Note, however, that unlike a playlist a fetched property is static—it does not dynamically update itself as objects in the destination entity change.

Nice, but what exactly does that mean: static property? Not dynamically updating in the destination entity change?

Can someone explain that?

What I get in my head is that a fetched property is for weak references. Like: A playlist may reference songs, but the playlist doesnt "own" them. If the playlist gets deleted, the song's never get deleted as a consequence of that. Also, the songs have no back-reference to the playlist, they don't have to know that it even exists.

Ok, so if a song gets deleted, the playlist isn't notified in any way? Or what is Apple trying to tell me?

+2  A: 

Essentially it means that you have to manually update the fetched result every time to receive the latest changes of your source object.

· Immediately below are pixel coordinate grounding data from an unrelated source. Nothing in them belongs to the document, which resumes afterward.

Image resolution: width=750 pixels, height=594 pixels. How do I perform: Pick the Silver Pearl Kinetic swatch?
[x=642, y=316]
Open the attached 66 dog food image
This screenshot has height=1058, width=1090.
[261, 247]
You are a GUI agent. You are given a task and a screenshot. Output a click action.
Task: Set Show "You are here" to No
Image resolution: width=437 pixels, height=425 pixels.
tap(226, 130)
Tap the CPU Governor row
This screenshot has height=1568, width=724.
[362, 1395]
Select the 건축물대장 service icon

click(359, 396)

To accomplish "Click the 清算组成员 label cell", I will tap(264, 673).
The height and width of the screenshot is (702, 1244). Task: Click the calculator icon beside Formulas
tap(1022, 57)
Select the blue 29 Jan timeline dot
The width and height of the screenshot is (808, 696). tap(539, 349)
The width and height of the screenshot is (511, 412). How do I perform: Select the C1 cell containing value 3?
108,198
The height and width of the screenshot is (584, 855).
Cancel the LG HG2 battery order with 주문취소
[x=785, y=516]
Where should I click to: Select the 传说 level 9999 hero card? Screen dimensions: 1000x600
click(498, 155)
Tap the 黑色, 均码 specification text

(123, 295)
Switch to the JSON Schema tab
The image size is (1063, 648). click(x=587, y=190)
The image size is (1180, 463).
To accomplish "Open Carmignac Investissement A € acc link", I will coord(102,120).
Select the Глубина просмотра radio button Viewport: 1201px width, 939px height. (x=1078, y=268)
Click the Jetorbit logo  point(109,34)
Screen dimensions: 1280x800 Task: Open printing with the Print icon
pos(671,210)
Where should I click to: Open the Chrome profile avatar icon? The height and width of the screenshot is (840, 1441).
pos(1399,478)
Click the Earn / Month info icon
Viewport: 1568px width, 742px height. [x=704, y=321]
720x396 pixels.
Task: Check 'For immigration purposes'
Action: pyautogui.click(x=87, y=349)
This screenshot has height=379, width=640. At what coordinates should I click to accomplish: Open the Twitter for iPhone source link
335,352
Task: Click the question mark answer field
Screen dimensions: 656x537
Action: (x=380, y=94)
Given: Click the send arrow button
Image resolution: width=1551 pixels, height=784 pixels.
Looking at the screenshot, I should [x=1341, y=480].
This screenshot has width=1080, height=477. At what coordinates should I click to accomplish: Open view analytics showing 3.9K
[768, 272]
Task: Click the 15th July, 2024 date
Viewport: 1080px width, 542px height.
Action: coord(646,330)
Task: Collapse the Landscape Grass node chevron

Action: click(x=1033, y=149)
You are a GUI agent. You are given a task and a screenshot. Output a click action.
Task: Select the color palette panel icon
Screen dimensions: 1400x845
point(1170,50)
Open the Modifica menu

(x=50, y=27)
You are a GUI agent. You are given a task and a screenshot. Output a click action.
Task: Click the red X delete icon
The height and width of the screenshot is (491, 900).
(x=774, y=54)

I just consulted your quoted documentation. The next paragraph after your quote should make it clear:

The effect of a fetched property is similar to executing a fetch request yourself and placing the results in a transient attribute, although with the framework managing the details. In particular, a fetched property is not fetched until it is requested, and the results are then cached until the object is turned into a fault. You use refreshObject:mergeChanges: (NSManagedObjectContext) to manually refresh the properties—this causes the fetch request associated with this property to be executed again when the object fault is next fired.